Его огромная армия, расположившаяся в Силезии вблизи от изголодавшихся и сильно сократившихся численно из-за эпидемий шведских и саксонских войск, разлагалась от жары — лето было знойным — и от безделья тем быстрее, что Лжевальдштейн уничтожил силу, еще как-то внушавшую страх его людям: он приказал рассеять доблестных, честных веритариев, которые следовали по пятам за его отрядами, препятствуя им совершать зверства. Сделал это Михль под тем предлогом, что веритарии — лазутчики противника в его тылу. Если императорская Вена следила за его действиями с нараставшим недовольством, то личных друзей и родственников Вальдштейна, посвященных в тайну двойника, начала охватывать паника. Со времен Меммингена и регенсбургского сейма двойник уже несколько раз замещал герцога, и потому поначалу друзья и родственники не беспокоились и только ждали, когда двойник снова наденет свою маску, а подлинный Вальдштейн вернется на свое место. Но время шло, подлинного Вальдштейна все нет как нет, а двойник действовал как полный идиот. Тут-то спокойствие приближенных герцога сменилось тревогой, тревога — зловещими подозрениями, а те — ужасной неопределенностью. Что делать? Подлинный или подставной, человек этот все еще обладал достаточной властью, чтобы одним ударом всем им свернуть шею, как кроликам. В конце концов, когда шведы по вине мешкотности Лжевальдштейна заняли Регенсбург, веселый племянник Макс испросил неотложную секретную аудиенцию у императора Фердинанда. Ждать ему пришлось четыре дня, ибо монарх как раз был занят на охоте, но ничего — когда дождался, аудиенция того стоила. Беседа велась шепотом и длилась три часа, причем император то разводил руками, то всплескивал ими, издавая приглушенные восклицания вроде: «Aber gehens! Net moglich!» [89], «Да если об этом узнают — то-то позор на весь мир!». Или: «Что делать? Не можем же мы привлечь его к суду, чтобы в газетах писали, что Вальдштейн вовсе не Вальдштейн! Jesus Gotte! Когда же это сталось-то, что Вальдштейн перестал быть настоящим?
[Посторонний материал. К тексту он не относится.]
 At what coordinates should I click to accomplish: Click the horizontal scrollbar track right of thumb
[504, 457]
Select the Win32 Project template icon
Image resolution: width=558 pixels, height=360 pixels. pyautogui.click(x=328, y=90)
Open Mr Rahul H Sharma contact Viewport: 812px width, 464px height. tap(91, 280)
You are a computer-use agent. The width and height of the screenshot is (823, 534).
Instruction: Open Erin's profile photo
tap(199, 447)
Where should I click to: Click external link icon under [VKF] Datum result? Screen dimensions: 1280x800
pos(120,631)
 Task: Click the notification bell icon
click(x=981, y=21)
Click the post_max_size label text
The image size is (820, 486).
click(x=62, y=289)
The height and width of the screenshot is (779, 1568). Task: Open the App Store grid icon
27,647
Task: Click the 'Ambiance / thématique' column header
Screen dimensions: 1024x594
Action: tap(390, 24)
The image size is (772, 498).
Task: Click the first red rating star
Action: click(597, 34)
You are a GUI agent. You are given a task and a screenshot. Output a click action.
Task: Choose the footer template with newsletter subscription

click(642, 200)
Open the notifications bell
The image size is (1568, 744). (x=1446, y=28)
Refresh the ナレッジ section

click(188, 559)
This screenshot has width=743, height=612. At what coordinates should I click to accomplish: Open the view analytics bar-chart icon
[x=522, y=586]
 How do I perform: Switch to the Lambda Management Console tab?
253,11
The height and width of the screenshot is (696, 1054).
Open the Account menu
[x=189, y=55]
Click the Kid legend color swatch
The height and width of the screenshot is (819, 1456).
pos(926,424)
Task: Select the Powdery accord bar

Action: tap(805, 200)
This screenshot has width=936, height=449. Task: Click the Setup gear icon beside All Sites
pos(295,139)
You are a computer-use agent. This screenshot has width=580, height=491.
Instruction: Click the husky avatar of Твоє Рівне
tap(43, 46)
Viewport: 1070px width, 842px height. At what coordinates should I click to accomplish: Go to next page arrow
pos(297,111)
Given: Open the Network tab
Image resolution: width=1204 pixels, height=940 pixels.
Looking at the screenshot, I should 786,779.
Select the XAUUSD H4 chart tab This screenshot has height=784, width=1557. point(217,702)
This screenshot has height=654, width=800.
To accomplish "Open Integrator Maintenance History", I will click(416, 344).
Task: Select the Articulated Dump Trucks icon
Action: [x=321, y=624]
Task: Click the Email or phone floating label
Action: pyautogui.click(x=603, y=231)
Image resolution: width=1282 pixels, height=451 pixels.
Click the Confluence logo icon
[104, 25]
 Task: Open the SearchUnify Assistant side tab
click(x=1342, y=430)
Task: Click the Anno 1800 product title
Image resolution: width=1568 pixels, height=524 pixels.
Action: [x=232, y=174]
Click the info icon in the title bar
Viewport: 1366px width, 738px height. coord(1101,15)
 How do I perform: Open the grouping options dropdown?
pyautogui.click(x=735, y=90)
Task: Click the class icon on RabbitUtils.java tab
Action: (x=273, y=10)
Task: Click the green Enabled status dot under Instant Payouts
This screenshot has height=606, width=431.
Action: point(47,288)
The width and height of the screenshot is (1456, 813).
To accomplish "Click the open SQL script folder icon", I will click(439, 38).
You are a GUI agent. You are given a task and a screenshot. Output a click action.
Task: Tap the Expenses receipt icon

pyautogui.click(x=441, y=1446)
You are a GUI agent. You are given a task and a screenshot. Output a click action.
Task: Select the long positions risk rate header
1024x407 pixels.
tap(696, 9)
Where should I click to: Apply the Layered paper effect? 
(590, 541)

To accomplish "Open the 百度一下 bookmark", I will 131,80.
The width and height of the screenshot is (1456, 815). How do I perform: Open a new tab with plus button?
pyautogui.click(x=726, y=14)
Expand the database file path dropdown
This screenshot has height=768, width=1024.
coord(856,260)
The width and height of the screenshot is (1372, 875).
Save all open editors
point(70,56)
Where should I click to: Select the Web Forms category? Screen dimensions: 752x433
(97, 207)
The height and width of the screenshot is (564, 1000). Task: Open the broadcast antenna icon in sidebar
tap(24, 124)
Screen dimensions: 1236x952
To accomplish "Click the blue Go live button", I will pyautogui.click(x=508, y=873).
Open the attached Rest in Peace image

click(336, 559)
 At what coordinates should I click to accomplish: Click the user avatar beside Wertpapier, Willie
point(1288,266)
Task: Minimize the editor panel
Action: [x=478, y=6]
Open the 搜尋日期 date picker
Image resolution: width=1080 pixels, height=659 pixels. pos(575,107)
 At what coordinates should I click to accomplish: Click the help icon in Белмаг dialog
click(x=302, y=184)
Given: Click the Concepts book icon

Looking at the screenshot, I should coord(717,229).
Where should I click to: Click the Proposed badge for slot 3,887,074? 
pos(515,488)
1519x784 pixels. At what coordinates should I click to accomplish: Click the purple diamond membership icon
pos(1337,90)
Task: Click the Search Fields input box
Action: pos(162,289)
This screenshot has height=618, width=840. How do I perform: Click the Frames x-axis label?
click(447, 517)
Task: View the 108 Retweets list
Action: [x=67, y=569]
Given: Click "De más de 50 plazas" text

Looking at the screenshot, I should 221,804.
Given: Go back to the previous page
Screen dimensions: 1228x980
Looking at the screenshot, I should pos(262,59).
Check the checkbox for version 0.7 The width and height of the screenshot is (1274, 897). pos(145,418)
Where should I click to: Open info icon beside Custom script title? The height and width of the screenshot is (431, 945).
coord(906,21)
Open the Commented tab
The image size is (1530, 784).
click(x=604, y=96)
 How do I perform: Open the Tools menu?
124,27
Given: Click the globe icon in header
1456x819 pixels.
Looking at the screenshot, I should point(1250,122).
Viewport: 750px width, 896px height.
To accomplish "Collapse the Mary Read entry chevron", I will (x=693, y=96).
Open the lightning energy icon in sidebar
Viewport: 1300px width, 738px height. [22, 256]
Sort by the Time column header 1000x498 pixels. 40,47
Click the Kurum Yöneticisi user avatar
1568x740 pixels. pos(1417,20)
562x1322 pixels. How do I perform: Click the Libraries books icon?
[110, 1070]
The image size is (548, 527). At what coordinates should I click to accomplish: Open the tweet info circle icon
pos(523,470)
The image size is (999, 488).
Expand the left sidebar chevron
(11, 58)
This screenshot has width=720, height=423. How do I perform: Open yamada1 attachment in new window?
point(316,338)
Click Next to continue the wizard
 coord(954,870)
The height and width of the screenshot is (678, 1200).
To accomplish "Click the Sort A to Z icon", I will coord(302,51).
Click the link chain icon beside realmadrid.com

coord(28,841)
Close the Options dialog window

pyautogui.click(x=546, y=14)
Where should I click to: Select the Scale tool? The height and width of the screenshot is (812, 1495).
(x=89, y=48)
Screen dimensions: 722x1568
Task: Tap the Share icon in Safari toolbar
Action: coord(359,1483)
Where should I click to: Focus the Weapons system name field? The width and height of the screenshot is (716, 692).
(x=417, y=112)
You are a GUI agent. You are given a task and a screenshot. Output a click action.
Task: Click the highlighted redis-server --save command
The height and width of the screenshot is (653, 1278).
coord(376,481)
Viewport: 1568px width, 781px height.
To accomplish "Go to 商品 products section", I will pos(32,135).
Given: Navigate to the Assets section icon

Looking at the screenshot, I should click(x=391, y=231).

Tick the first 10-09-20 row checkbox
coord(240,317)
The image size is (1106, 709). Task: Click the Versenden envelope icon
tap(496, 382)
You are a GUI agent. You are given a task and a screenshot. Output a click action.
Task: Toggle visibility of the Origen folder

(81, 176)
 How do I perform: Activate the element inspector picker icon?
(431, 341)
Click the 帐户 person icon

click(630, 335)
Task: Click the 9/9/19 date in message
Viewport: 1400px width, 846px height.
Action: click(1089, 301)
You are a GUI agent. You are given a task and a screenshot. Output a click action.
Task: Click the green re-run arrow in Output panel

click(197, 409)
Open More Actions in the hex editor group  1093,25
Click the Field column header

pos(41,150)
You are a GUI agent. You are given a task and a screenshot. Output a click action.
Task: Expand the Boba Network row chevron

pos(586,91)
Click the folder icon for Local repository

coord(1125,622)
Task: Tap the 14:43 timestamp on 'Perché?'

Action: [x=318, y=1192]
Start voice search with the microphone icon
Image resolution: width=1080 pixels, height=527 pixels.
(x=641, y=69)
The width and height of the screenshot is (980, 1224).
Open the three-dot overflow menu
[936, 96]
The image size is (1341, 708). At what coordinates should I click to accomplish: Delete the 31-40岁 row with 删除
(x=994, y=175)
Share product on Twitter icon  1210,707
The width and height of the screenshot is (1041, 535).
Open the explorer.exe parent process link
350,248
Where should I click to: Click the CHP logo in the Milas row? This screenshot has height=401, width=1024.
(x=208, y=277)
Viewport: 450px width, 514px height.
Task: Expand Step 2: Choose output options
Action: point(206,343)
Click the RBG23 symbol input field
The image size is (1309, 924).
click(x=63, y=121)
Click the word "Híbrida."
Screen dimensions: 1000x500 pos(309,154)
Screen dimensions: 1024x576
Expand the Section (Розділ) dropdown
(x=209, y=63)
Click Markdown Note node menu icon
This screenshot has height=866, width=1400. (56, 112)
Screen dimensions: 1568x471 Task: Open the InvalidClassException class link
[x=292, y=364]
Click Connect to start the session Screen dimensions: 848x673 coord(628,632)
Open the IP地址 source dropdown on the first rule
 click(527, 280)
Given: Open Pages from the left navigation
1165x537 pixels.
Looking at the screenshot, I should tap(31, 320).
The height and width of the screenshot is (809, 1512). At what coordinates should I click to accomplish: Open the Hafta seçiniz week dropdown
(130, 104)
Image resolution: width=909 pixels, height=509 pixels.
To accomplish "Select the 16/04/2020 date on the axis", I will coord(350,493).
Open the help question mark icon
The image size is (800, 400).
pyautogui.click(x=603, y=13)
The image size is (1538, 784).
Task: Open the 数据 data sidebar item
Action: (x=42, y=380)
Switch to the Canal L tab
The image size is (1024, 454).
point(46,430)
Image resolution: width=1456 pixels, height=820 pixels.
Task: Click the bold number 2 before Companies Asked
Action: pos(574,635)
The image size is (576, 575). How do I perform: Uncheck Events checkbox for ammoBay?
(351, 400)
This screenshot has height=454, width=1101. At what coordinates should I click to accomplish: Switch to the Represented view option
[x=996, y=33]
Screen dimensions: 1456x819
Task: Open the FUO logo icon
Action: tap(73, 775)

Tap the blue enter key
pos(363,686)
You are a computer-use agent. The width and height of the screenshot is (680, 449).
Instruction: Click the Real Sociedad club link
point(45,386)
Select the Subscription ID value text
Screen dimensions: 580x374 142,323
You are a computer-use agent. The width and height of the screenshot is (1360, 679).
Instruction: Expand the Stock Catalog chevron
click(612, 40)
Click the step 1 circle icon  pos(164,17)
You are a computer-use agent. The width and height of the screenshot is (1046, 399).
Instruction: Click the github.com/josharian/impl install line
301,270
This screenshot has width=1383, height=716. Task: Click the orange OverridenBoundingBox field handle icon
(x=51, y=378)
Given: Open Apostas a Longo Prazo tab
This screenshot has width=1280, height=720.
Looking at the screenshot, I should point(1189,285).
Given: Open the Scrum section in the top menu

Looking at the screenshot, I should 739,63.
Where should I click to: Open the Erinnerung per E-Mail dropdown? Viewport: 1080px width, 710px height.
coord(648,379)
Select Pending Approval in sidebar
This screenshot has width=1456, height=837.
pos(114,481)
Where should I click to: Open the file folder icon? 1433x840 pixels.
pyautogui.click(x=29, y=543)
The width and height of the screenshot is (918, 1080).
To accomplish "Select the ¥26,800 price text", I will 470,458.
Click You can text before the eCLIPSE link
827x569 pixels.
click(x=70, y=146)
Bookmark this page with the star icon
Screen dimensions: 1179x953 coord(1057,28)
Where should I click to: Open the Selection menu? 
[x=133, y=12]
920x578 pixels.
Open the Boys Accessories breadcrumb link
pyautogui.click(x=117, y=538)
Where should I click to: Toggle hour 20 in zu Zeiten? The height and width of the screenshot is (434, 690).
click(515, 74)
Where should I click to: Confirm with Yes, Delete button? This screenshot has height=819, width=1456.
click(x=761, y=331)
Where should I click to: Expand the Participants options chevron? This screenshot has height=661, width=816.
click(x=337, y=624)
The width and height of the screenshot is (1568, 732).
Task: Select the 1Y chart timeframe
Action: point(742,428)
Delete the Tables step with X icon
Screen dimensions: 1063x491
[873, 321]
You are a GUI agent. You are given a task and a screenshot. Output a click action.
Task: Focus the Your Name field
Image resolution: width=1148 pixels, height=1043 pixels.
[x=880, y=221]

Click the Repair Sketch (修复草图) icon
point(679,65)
Да и был ли когда настоящий-то Вальдштейн?»
К суду его действительно невозможно было притянуть, и император, никогда не отличавшийся элегантностью и оригинальностью мышления, приказал ликвидировать двойника с помощью наемных убийц. Что и произошло, как известно, в Хебе, двадцать пятого февраля тысяча шестьсот тридцать четвертого года. Вместе с Михлем случайно зарезали еще четырех друзей Вальдштейна. Война же после этого тянулась еще четырнадцать лет.
Быть может, стоит упомянуть, что слухи о замечательной идее Вальдштейна — содержать двойника, а в случае ненужности прятать его под железной маской — проникли во Францию, и несколько позднее этой идеей воспользовался король Людовик XIV, причем с большим успехом и пользой для себя, чем несчастный Вальдштейн.
— «Не знаю, не знаю» — сдается, вы не притворяетесь, потому что, когда я вам об этом сказал, вернее, когда упомянул о предполагаемом бракосочетании с прелестной, хотя и несколько тощенькой герцогской дочуркой, глаза у вас ожили и щеки зарделись, что было не только моим субъективным впечатлением — это заметила и бедненькая Либуша и даже состроила злую гримаску и фыркнула, недовольная, — чего раньше не делала, хотя боль, причиняемая ей вытягиванием за одну руку, несомненно велика. Но не будем отвлекаться, милый пан Кукань. Итак, переговоры велись без вас, и возможно, в этом был мудрый смысл — вероятно, хотели, чтобы вы сидели тихо и не вмешивались в собственное дело с тем, чтобы, если проект провалится — а подобные проекты часто проваливаются, — вы не могли предъявлять никаких претензий или ссылаться на что-либо. Мера разумная и довольно обычная. Но ничего не поделаешь — я вам открыл эту тайну, посвятил вас во все и тем самым объявил вам приговор.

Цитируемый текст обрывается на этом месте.